Asset Quality Score
This test's purpose is to estimate how the bank's capitalization and allocated loan loss reserves could be affected by problem assets, such as unpaid loans.
A bank with a large number of these kinds of assets could eventually be required to use capital to cover losses, diminishing its equity cushion. Many of those assets are also likely to be in non-accrual status and no longer earning interest for the bank, resulting in diminished earnings and potentially more risk of a failure in the future.
On Bankrate's asset quality test, The Equitable Bank, S.S.B. scored 24 out of a possible 40 points, below the national average of 37.49 points.
The percentage of problem assets a bank holds compared to its total assets is a widely used indicator of asset quality.As of December 31, 2017, 0.48 percent of The Equitable Bank, S.S.B.'s loans were noncurrent, meaning they were more than 90 days past due or were in non-accrual status. That's below the national average of 1.01 percent.

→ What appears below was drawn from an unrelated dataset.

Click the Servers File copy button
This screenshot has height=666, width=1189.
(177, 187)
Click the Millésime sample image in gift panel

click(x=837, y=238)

Banks keep a reserve known as an "allowance for loan and lease losses" to deal with troubled assets . The size of that reserve can be a helpful indicator when evaluating a bank's ability to manage troubled assets, especially when compared to the total amount of at-risk loans. Unfortunately, the FDIC did not provide information on The Equitable Bank, S.S.B.'s loan loss allowance in its most recent filings.